16. Scrollable Easel. Ensure the Easel is active (step 10a). Now move the mouse over to the right hand side and keep moving. The Easel scrolls smoothly to the left - a tribute to the Amiga's hardware- assisted scrolling. This allows you to traverse a large knowledge base - and, since scrolling happens even during drawing, allows you to draw very long links. But, for now, we use it to gain empty space for a new inference net.

17a. Draw a new box on the Easel in some empty space (= step 4) - it should say 'Integer' in it and be a different colour from the Bayesian boxes you had before. Give it a name/label of 'Result' (= step 9).

17b. Draw three antecedent boxes for it (to its left), and link them to the Result. Give them three different names e.g. 'I1', 'I2', 'I3'. (Note that this little inference net is not connected to the earlier one you drew.)

18. Run this wee inference net. (Step 12: click over Result box with LMB to bring up its Action panel and hit Reset then Infer; 'running' an inference always involves hitting Reset, to clear out previous values, and Infer.) The User Question panels will now show, not a slider value gadget, but a rectangle which says '0' and into which you can type a number. In each of the three that comes up type a number, say 5, 6 and 7.

19. Hit the Data button on Result's Action panel, and its Attribute Details panel should appear, showing as its value the sum of the numbers you entered (18 for the above numbers).

20. To run it again there is a short cut to the Action panel, the OK-Act button near its bottom. Hit that. (It short-cuts the process of hitting OK and then finding the box and clicking on it with LMB.) The Attribute Action and Attribute Details panels form a pair, and each is accessible from the other: the OK-Act button brings up the Action panel and the Data button thereon brings up the Details panel. Run it again, making sure this time that the three numbers you enter are all above 1.

21. Different Inference Method. When the question sequence has stopped, hit the Data button to bring up the Details panel. On about the fourth row you should see a radio button saying 'Inferred' and to its right a string in a slot that says "X = A + B, C, ...". This is the inference method by which the values of all the antecedents are combined to give this attribute's value. "X = A + B, C, ..." means "Add all the antecedent values together - X refers to this current attribute (labelled 'Result'), A refers to the first antecedent, B to the second, and so on. You can select another inference method: attached at the left end of the slot is a wee button; hit it with LMB. Up comes a list of inference methods. Select multiplication, shown by "X = A * B, C, ...". Hit the OK button on this list to send it away, and the string in your slot should be updated accordingly.

+---+

■ **Aim A**:
Using the Easel tutorial above, decide whether each statement below agrees with it. Answer yes or no for each and quote the deciding words of the tutorial. (i) The Easel keeps scrolling even while a link is being drawn. (ii) The new inference net built around the 'Result' box is joined to the net drawn earlier. (iii) The OK-Act button brings up the Attribute Details panel directly.
■ **Aim B**:
Write the next part of the Easel tutorial above, picking up after its final sentence.

■ **Information shown**:
+---+

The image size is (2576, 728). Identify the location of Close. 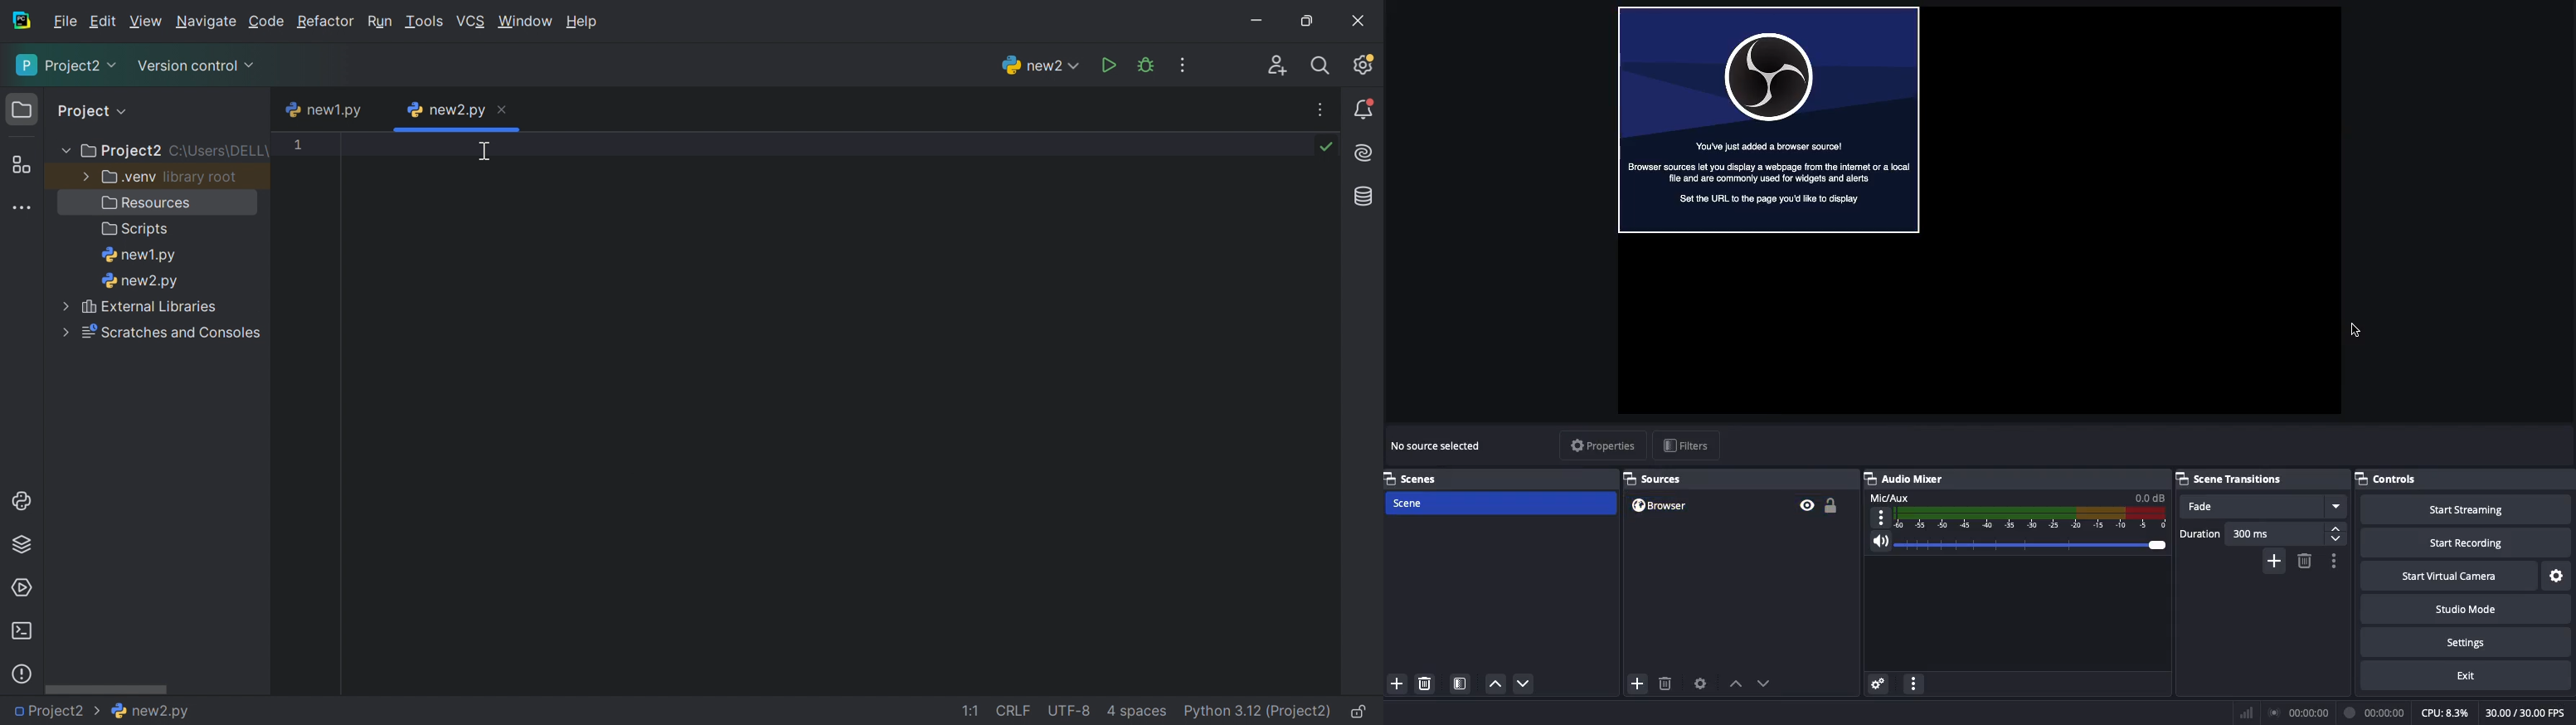
(1362, 17).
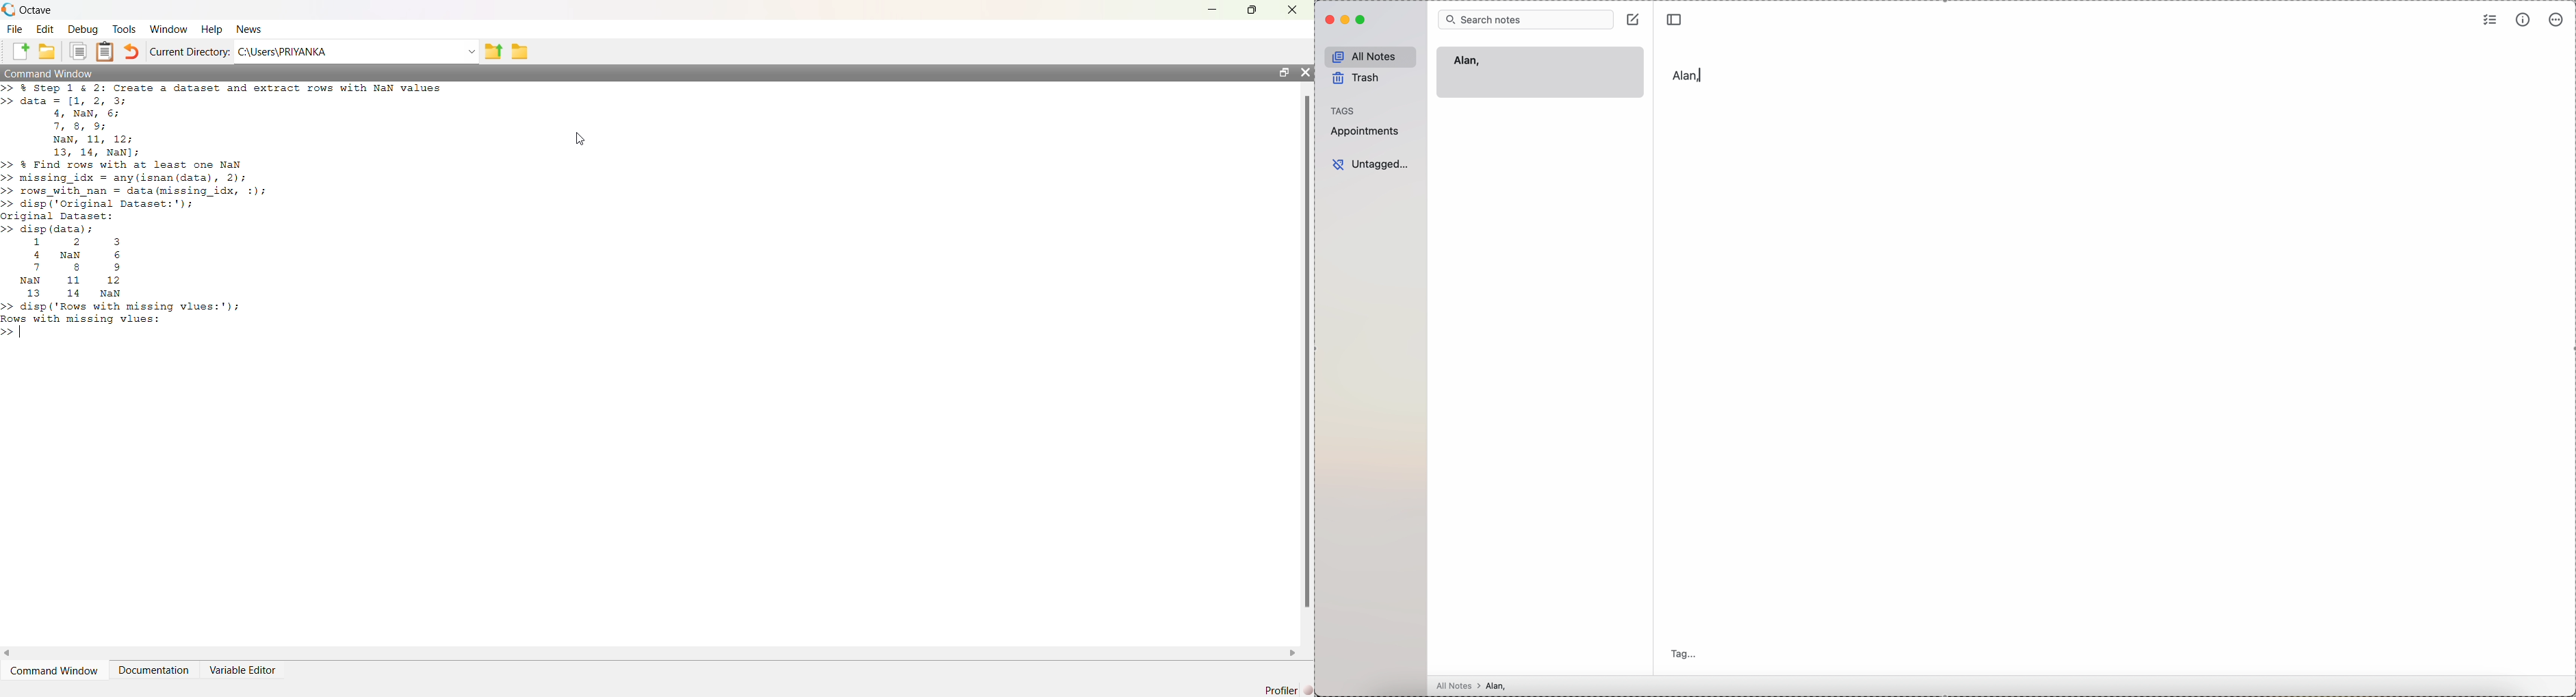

+---+

■ **Right answer A**:
(i) Yes: "since scrolling happens even during drawing, allows you to draw very long links."
(ii) No: "Note that this little inference net is not connected to the earlier one you drew."
(iii) No: "the OK-Act button brings up the Action panel and the Data button thereon brings up the Details panel."

■ **Right answer B**:
22. Now run the inference net again. (Step 20: notice how convenient the OK-Act button is when you are changing things like inference method and trying it out.) Make sure all numbers are above 1. Look at the Result Data. (If you entered 5, 6, 7 the result value should now be 210.)

23. Suppressing irrelevant information. Note that Istar only asks questions that it needs to, and thus avoids asking irrelevant ones. With multiplication this happens if one of the antecedents is zero - we then know the consequent will be zero, whatever values the remaining antecedents take, so there is no point asking them. Try it: run the inference net again (step 20) and enter the second number as 0. It should not then ask the third number.

23a. (There are various item types for which this effect can occur. Integers with multiply, Booleans with AND or OR, and anything with Chooser inference method, etc.)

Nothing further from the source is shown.